And of course the elephant in the room do Chinese tech companies is will their technology be banned outside of China due to weaker protections for personal data.
Jokia: We’ve noticed that you have also helped develop IoT and cybersecurity startup firms in Singapore and Australia, could you share 2-3 cases impressed you most? How would you predict the future of IoT development?
There’s still a gap between what we hope IoT can do, without human intervention. But this gap is due to technology leading legislation. Right now, we could have autonomous drones scanning building facades for deterioration, or offering first responder support in medical emergencies, but cities aren’t ready for drones flying above a human population – both for safety and civil liberty reasons. Once the case ‘for’ clearly outweighs the ‘risk’ we’ll see a tidal wave in favor of IoT.
That being said, it’s also important to note that IoT and Industry 4.0 have mostly been associated with industrial innovation, like warehouse automation, process improvement, and the like. In these industries this technology is visible. Where IoT has real benefit is where it is integrated into daily technology that we use and totally ubiquitous. For example, when my wife adds the password to a public Wi-Fi network her phone shares the password with my own phone. That’s happening today. But when my coffee machine can seamlessly prepare my wife’s long black and my flat white based on Bluetooth perimeter detection and stored history, then I know IoT has truly arrived.

REQUIRED WORK:
(1) Quote the IoT interview from "And of course" up to and including "of IoT development?".
(2) Name every country mentioned in the IoT interview.
(3) Proceed with the IoT interview from the point where it stops.

RECORDED DATA:
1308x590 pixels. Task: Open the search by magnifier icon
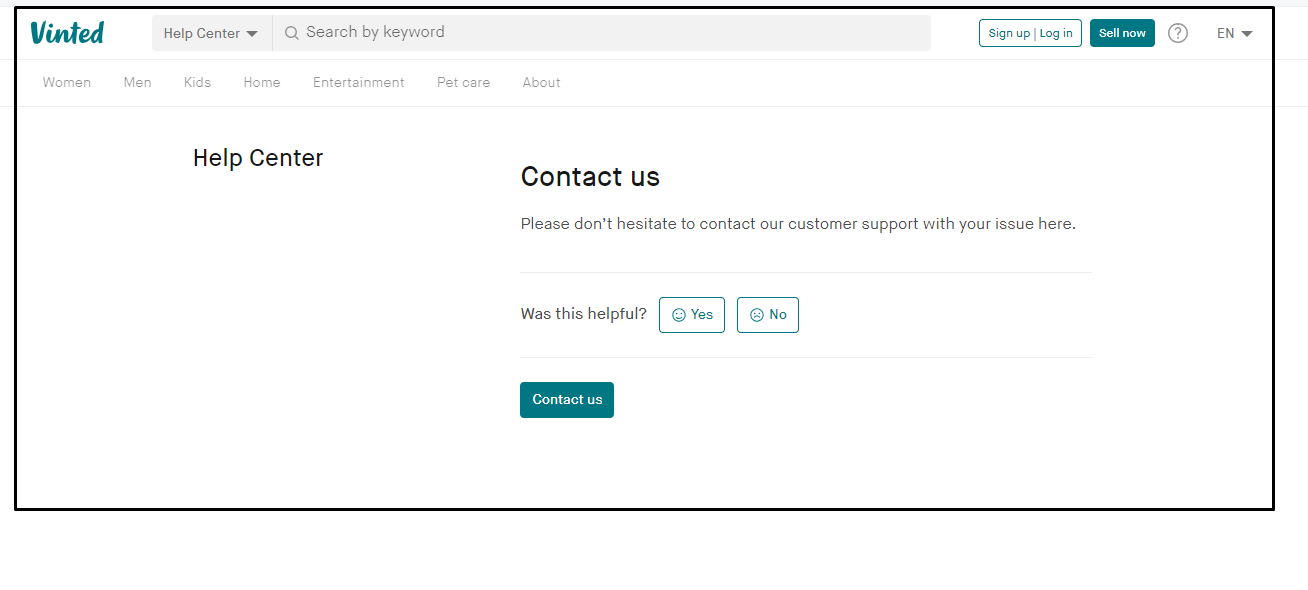click(291, 31)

ANSWERS TO THE EXERCISE:
(1)
And of course the elephant in the room do Chinese tech companies is will their technology be banned outside of China due to weaker protections for personal data.
Jokia: We’ve noticed that you have also helped develop IoT and cybersecurity startup firms in Singapore and Australia, could you share 2-3 cases impressed you most? How would you predict the future of IoT development?

(2) China, Singapore, Australia

(3)
And with respect to cybersecurity, this is a highly politicized industry, and as such, anyone entering this market needs to ensure they have the tech AND diplomatic skills.
Jokia: With COVID-19, there has never been a more important time to increase the creativity and problem solving skills for SMEs especially start-ups. Could you share how the innovative methods "Idea-Concept-Idea" can help them make a difference?
“Idea-Concept-Idea” takes around an hour to train, but in short, it allows the brain to ‘jump’ beyond the previously hard-coded pathways that we create through habit and collective culture. For example, if I said, “think of an orange vegetable” your brain would automatically go to a ‘carrot’. But what about a pumpkin? Or sweet potato? What the ‘Idea-Concept-Idea’ technique does is allow our brain to take two steps away from our conditioned mind, into radical ideas. And radical ideas are what disrupt markets and create billionaires.
Jokia: As an accomplished speaker, having delivered TEDx talks in China, with over 35,000 views, what’s your benchmark to select the top-tier industrial conferences/events?
‘One does not simply select to talk at TEDx, but rather one is selected.’ That being said, I have a network in China, and I’m a relative public figure in the ‘laowai’ business space. If you’re keen to be a keynote speaker, focus on building a personal brand built on competence. There’s a lot of speakers globally who waste everyone’s time because they get high on being on stage, but lack substance. There is no shortcut to expertise.